Ngawi, Nenemonews (Jatim) – Dinas Ketahanan Pangan dan Pertanian (DKPP) Kabupaten Ngawi mencatat, panen tembakau di Ngawi tahun 2023 mencapai 2.500 ton. Jumlah ini meningkat dibandingkan tahun sebelumnya yang hanya 2.000 ton.(24/10/2023)
Kepala DKPP Kabupaten Ngawi Supardi, menyampaikan, kualitas bibit yang baik dan terapkan teknologi budidaya yang tepat juga menjadi faktor penting dalam peningkatan produksi tembakau tahun ini. DKPP Ngawi telah memberikan bantuan bibit tembakau unggul kepada petani.
“Bibit unggul yang kita berikan memiliki produktivitas yang tinggi dan para petani sudah mulai menerapkan teknologi budidaya tembakau yang tepat, seperti penggunaan pupuk organik, pengendalian hama dan penyakit secara alami,” terang Supardi.
Selain kualitas bibit yang baik, dan penerapan teknologi budidaya yang tepat, Kabid Perkebunan dan Holtikultura DKPP Ngawi, Hendro Budi Suryawan mengatakan, peningkatan produksi tembakau tahun ini disebabkan cuaca yang mendukung.
“Cuaca yang mendukung sangat berpengaruh terhadap pertumbuhan tembakau. Tahun ini, cuaca di Kabupaten Ngawi cukup bersahabat, sehingga tanaman tembakau tumbuh dengan baik,” kata Hendro.
Ketua Asosiasi Petani Tembakau Indonesia (APTI) Kabupaten Ngawi, Sojo menyambut baik peningkatan produksi tembakau di Kabupaten Ngawi. Sojo berharap, peningkatan produksi ini dapat meningkatkan kesejahteraan petani tembakau.

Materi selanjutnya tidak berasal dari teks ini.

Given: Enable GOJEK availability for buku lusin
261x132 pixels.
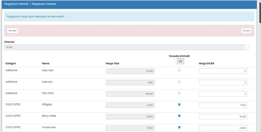Looking at the screenshot, I should 179,70.
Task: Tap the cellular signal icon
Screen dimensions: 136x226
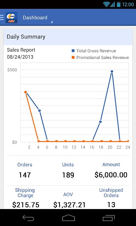Action: coord(112,4)
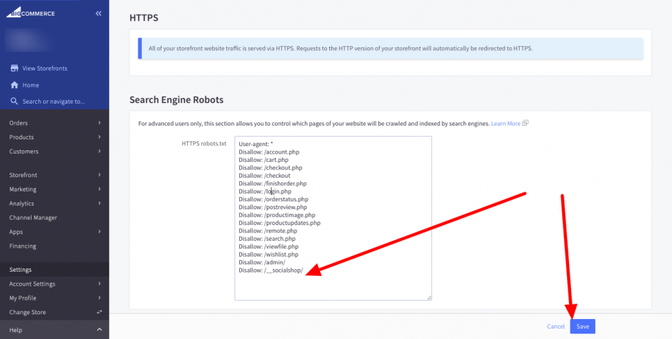Image resolution: width=672 pixels, height=339 pixels.
Task: Open the Financing page
Action: click(23, 246)
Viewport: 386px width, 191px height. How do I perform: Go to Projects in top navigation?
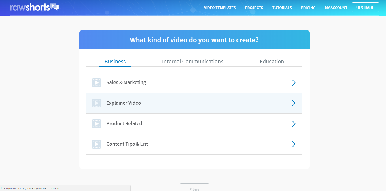point(254,8)
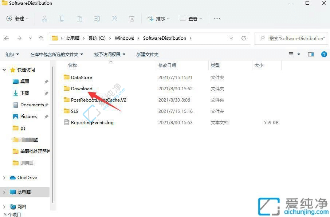This screenshot has width=330, height=217.
Task: Click the Share icon in the toolbar
Action: (114, 19)
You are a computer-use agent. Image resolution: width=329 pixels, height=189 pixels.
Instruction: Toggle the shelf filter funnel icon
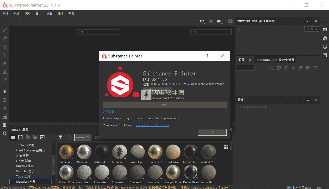pos(60,137)
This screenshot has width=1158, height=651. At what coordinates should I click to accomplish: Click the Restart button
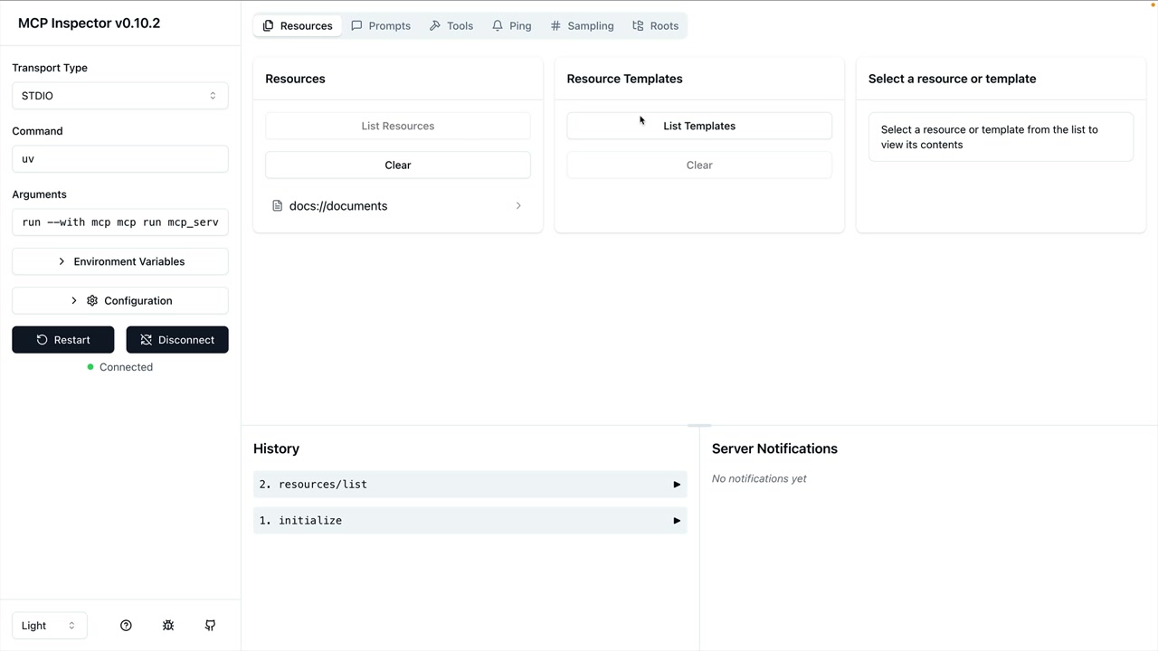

“Para petani tembakau berharap harga tembakau juga dapat meningkat, sehingga keuntungan yang diperoleh petani juga semakin besar. Musim kemarau panjang tahun 2023 ini hasil tembakau lebih kering dengan warna dan kualitasnya lebih bagus,” kata Sojo.
Sojo berharap, bantuan dari Pemerintah Kabupaten Ngawi melalui DKPP seperti bantuan bibit, pelatihan budidaya tembakau, mesin perajang tembakau dan lainnya bisa berkelanjutan pada tahun selanjutnya, guna peningkatan produktivitas tembakau untuk wilayah Kabupaten Ngawi. (Yan).